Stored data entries
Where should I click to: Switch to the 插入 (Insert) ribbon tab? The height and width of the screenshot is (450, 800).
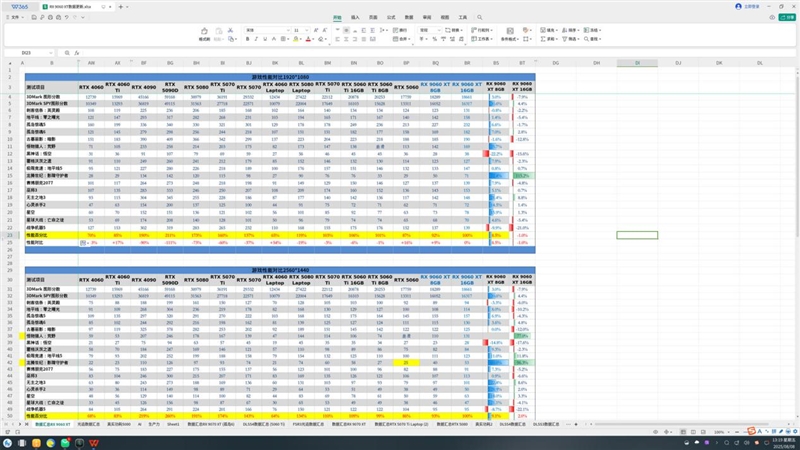[355, 17]
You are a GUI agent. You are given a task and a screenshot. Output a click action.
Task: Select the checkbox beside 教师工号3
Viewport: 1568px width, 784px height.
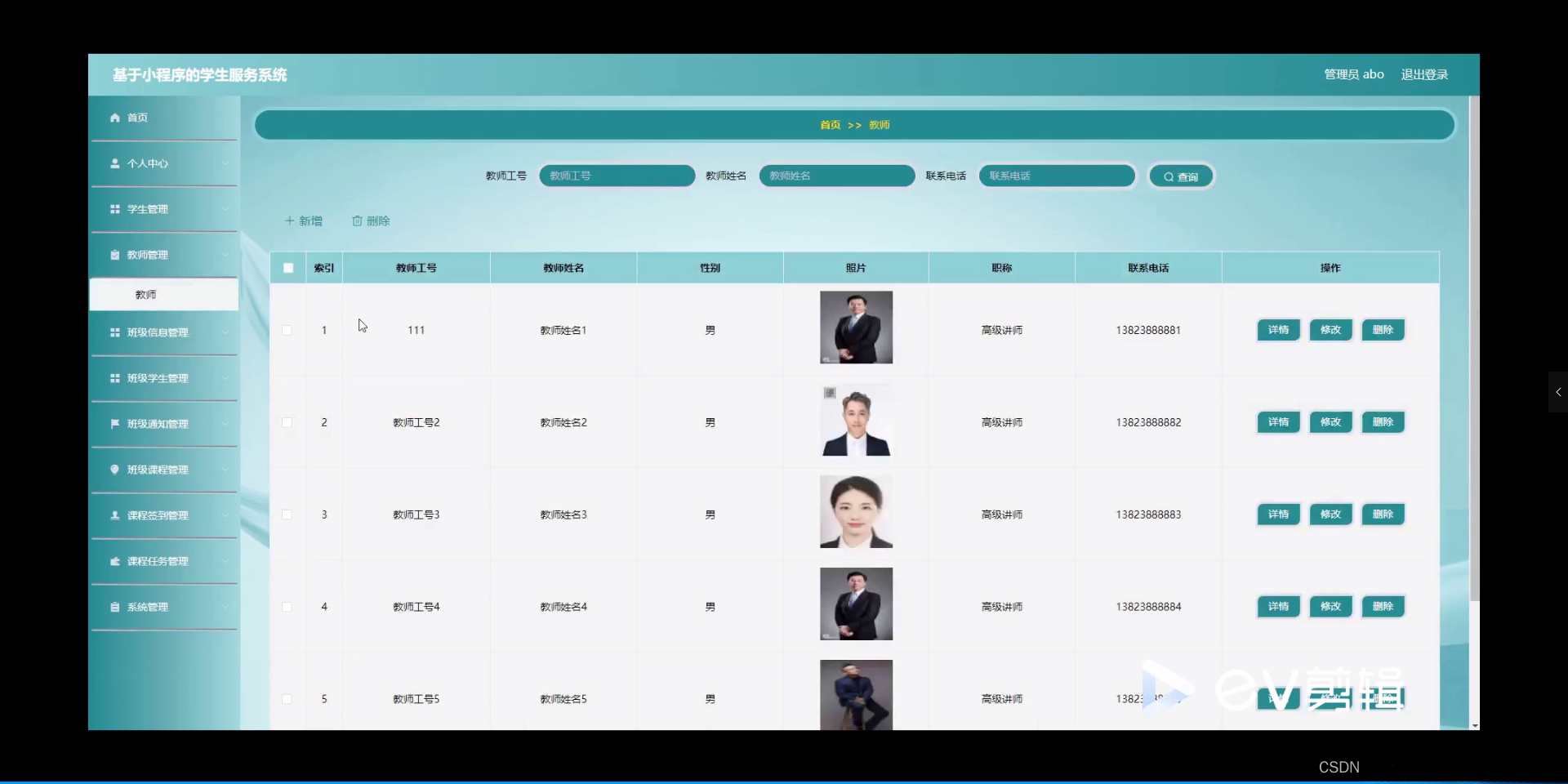tap(287, 514)
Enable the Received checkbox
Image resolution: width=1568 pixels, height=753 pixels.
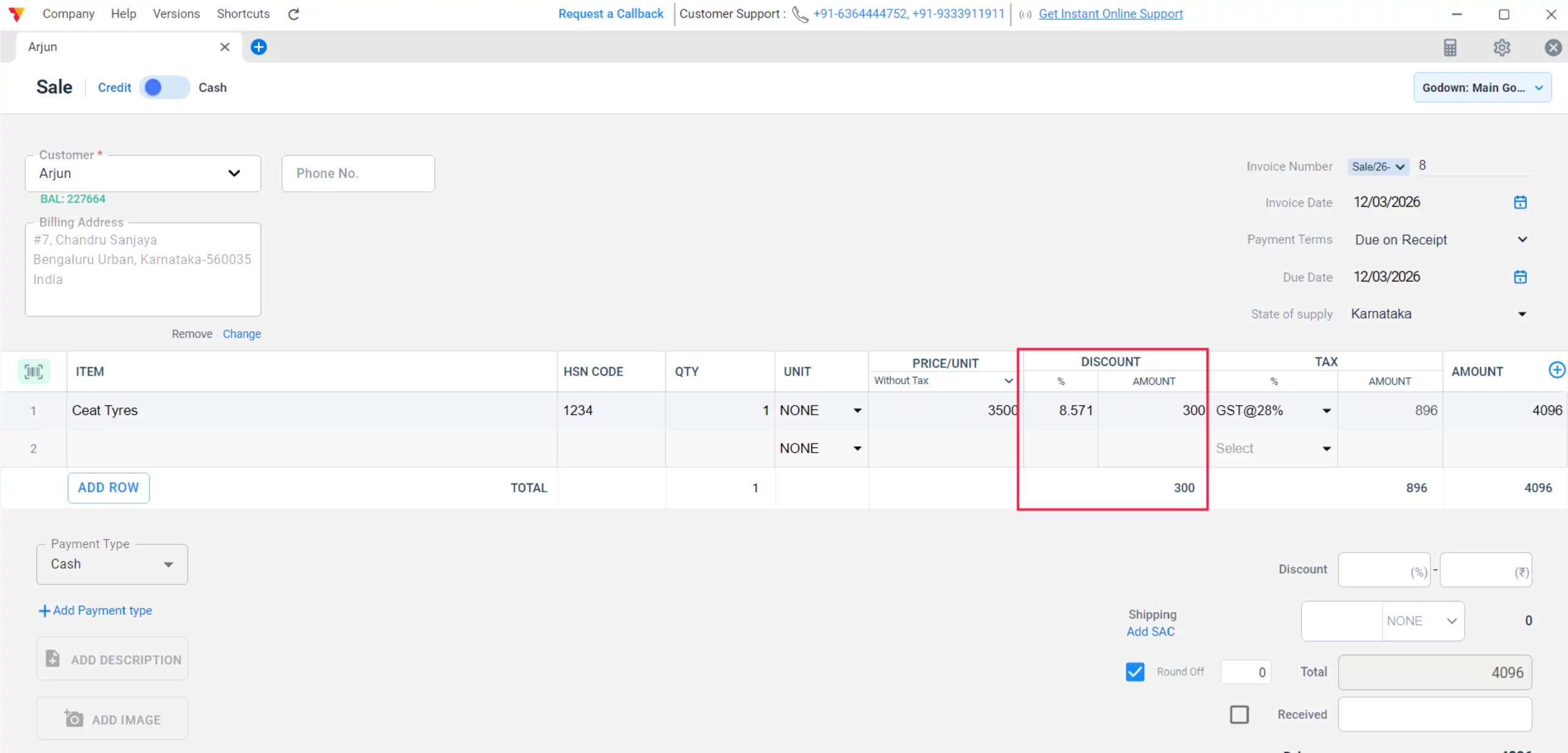(1239, 714)
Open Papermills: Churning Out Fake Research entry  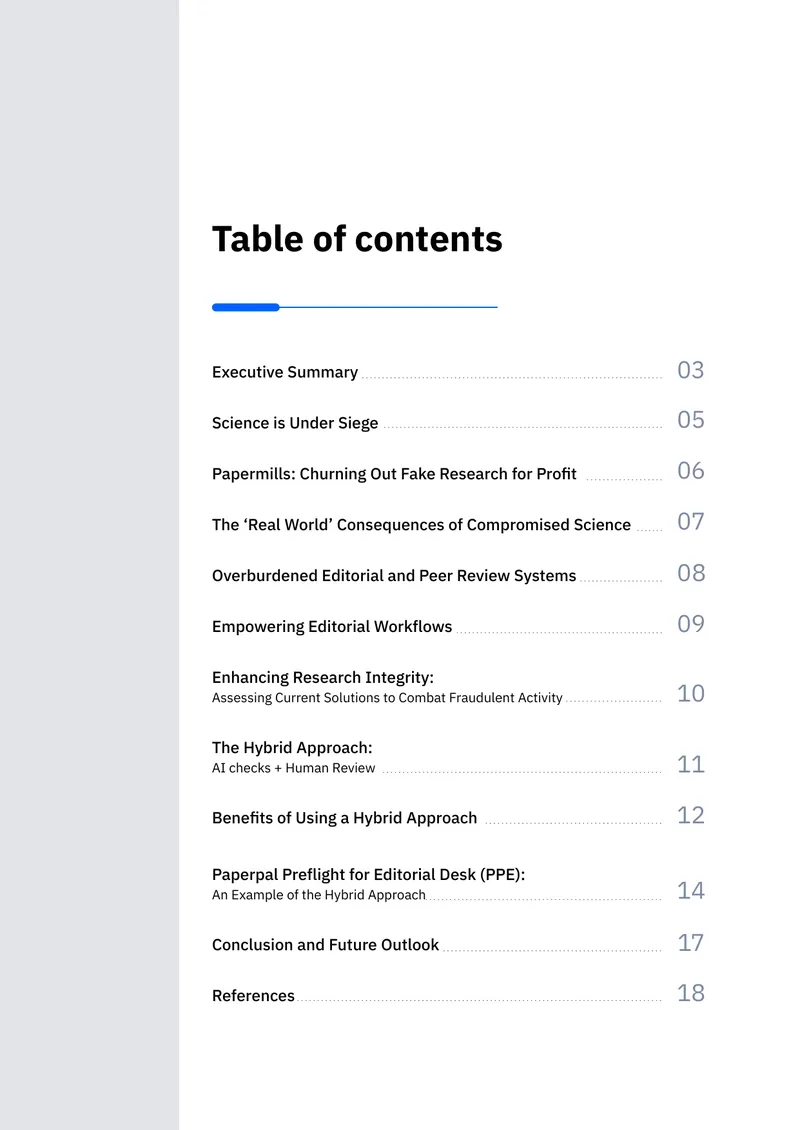click(x=394, y=473)
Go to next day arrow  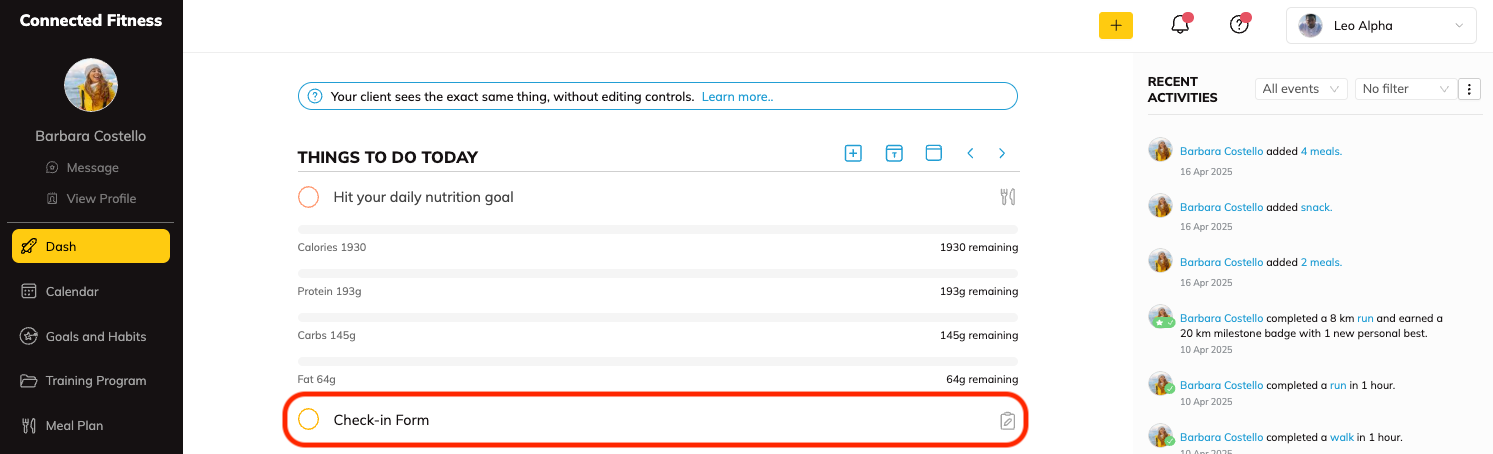coord(1002,153)

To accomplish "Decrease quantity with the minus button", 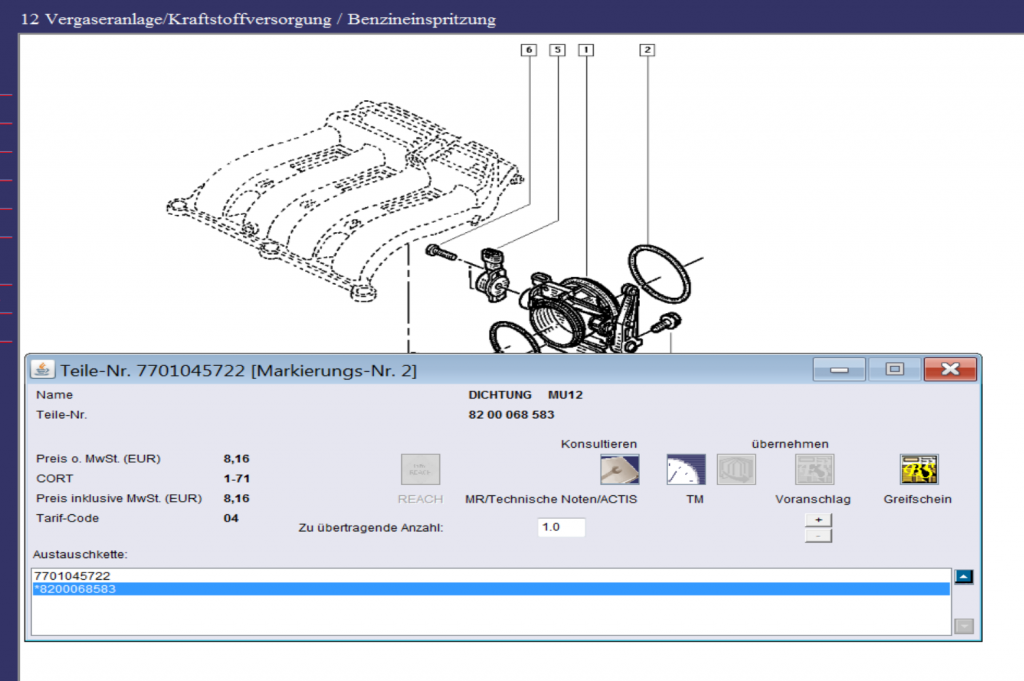I will 818,536.
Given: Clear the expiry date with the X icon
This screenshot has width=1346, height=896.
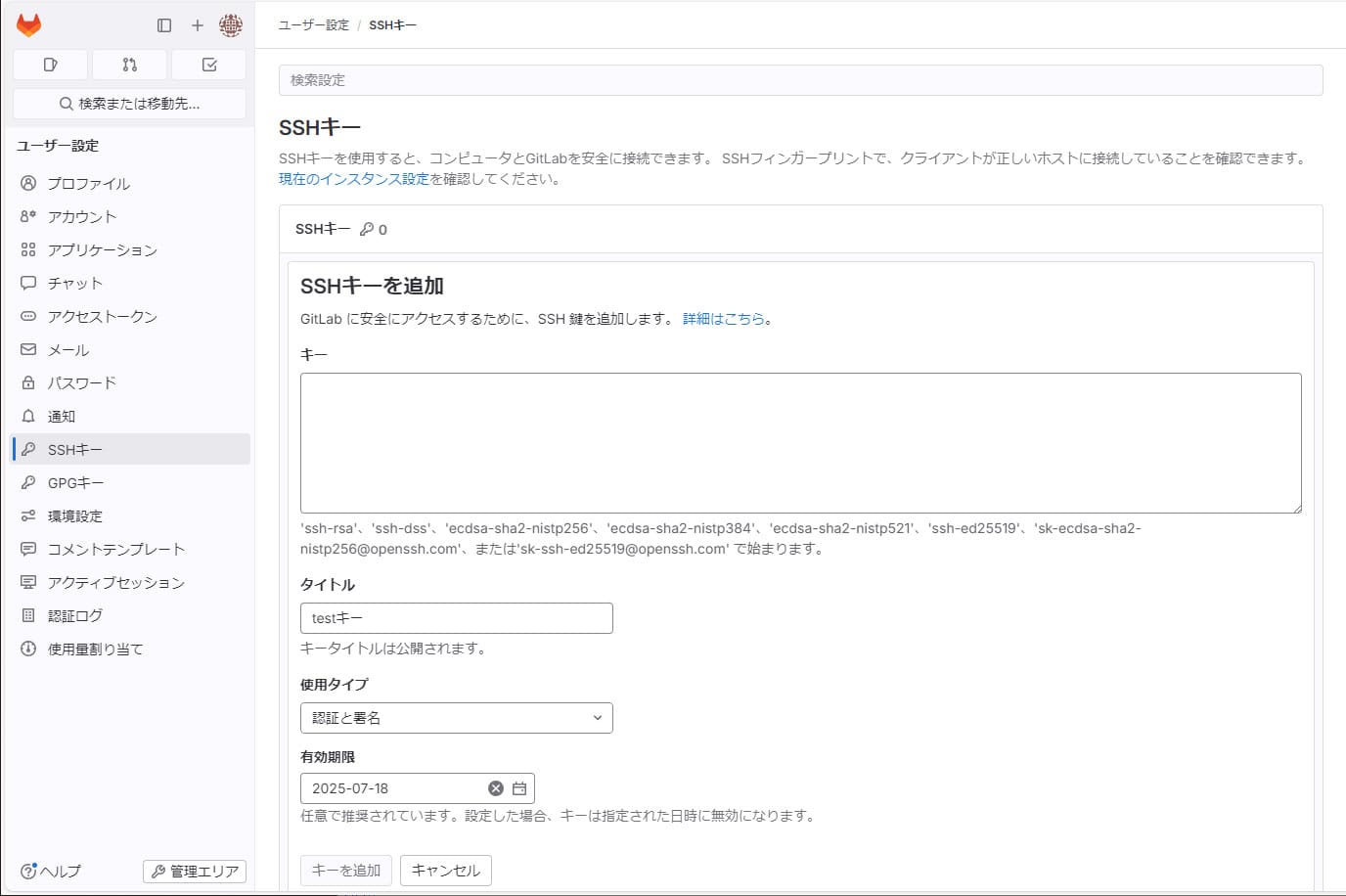Looking at the screenshot, I should [496, 787].
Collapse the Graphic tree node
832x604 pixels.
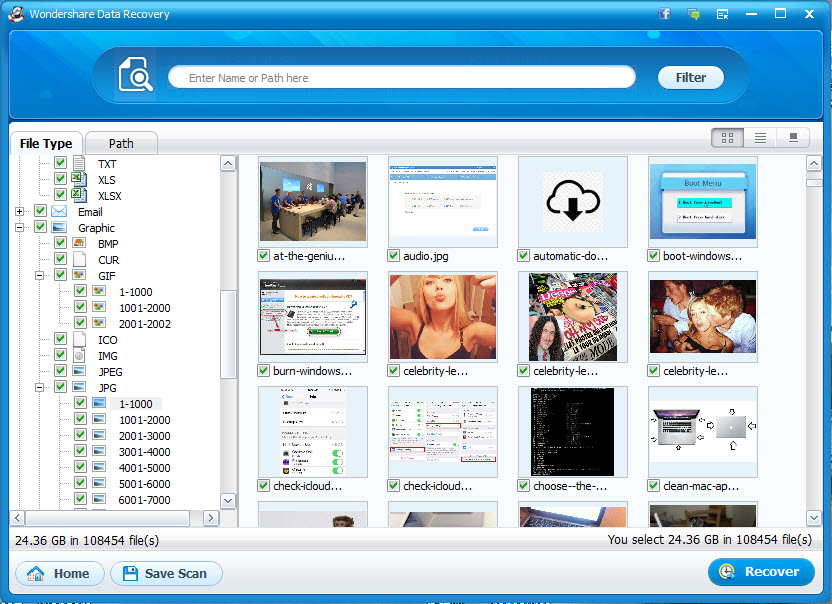point(20,228)
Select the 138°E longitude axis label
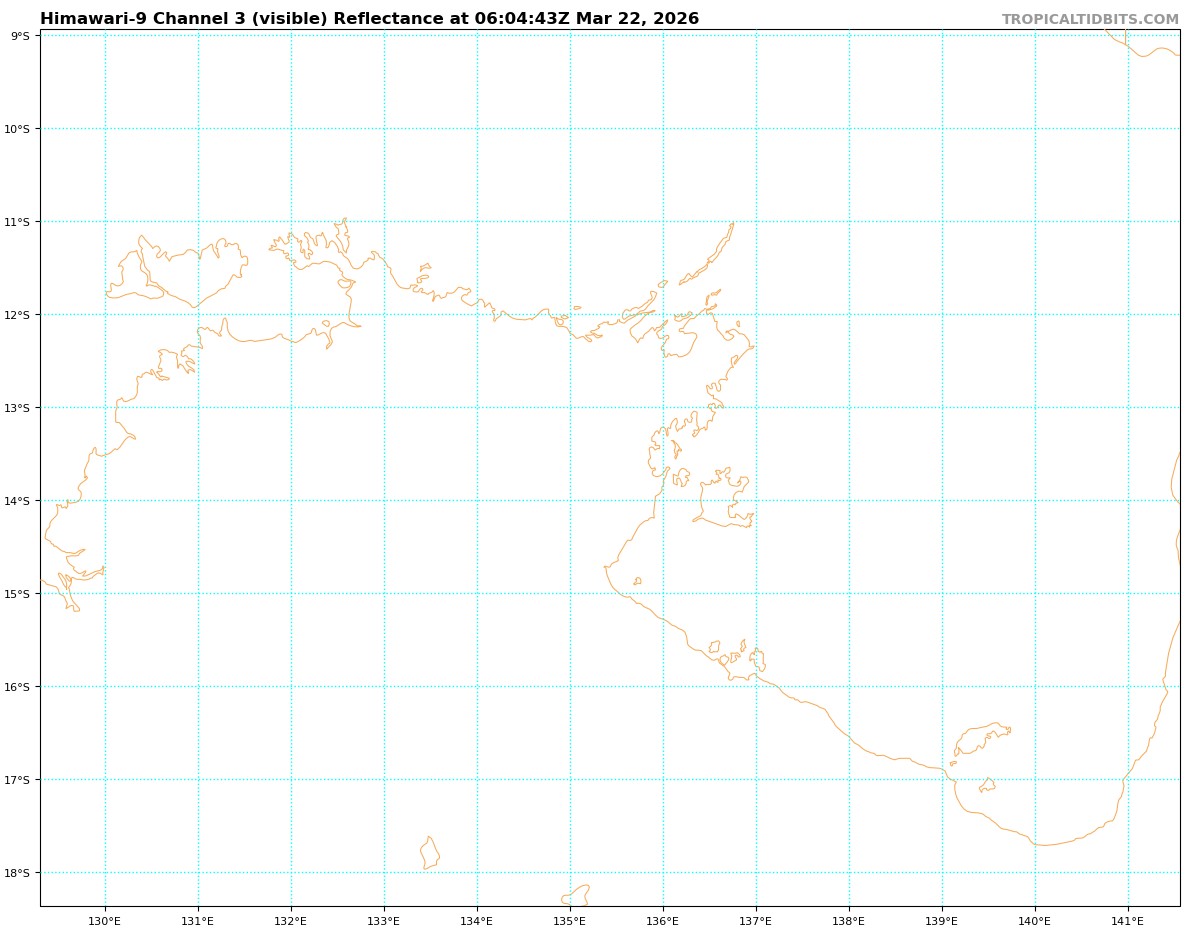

**Instructions for the task**
Edit the listing from the line containing "Collapse the Graphic tree node" through its end, changing "longitude" to "latitude" and leaving everything else as it is. Give back only those lines, without the pictures.

**Response to this task**
Collapse the Graphic tree node
832x604 pixels.
point(20,228)
Select the 138°E latitude axis label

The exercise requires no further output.